Tal vez a lo que llamábamos amarnos era sólo la confusión de la costumbre. Sí, una costumbre atrapante que al final nos agobió. Nos agobió el hecho de la rutina, empezando porque todas las mañanas al despertarnos me mirabas a los ojos y decías con ese peculiar acento italiano:
“Buongiorno principessa”
(acompañado de un beso en la frente)
Logrando sacarme la sonrisa más tonta. Luego al levantarte de la cama preparabas café, un café marrón con bastante espuma y azúcar (de esos que me gustan y tú lo sabes muy bien), cortabas unas tres o cuatro rodajas de pan y juntabas jalea de mora o fresa. Era el desayuno “vómito caleidoscópico”, así lo llamaste ¿La razón? No la sé, nunca quisiste contármela decías que era mejor mantener el misterio. Jugando como niños me hacías correr por toda la casa para llegar a la ducha primero pero siempre llegabas tú antes, enunciando: “Si quieres llegar temprano al trabajo tendrás que ingresar conmigo a la ducha” (al mismo tiempo que con tus manos tentadoras me despojabas de la blusa que cargaba puesta, desabrochando botón por botón lenta y delicadamente) por supuesto yo no podía resistirme, era tal cual como un momento de película, de esas que hasta pueden estar censuradas (sí, censuradas) e igual terminaba llegando tarde por entretenerme allá a dentro contigo. Tenías el capricho de seleccionar la ropa la noche anterior, situación que me hacía sentir a mí como al hombre, tomando lo primero que encontrara en el armario. Rememoro que te comenté: “A veces siento que tú estás mejor vestido que yo”, a lo que respondiste con suma franqueza: “créeme que te ves mucho mejor sin ropa, así que realmente no me importa lo que lleves puesto porque en cuanto pueda te lo quitaré”.

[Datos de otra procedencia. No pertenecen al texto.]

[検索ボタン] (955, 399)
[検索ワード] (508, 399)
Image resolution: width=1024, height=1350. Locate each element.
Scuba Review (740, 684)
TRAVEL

(Era tan perfecto que aburría)
Pero, tarde nos dimos cuenta de que eso no era felicidad (es algo más ¿no?); comportarnos de manera pueril no nos haría más bienaventurados ¿o sí? Sin embargo, había una necesidad más allá de peinarnos, despeinarnos y volvernos a peinar, de dormir en la misma habitación, sobre la misma almohada, arropados con la misma sábana, de dejar la ropa tirada en el piso o sobre la alfombra, de mirarnos en el espejo y no encontrar algo más que nosotros.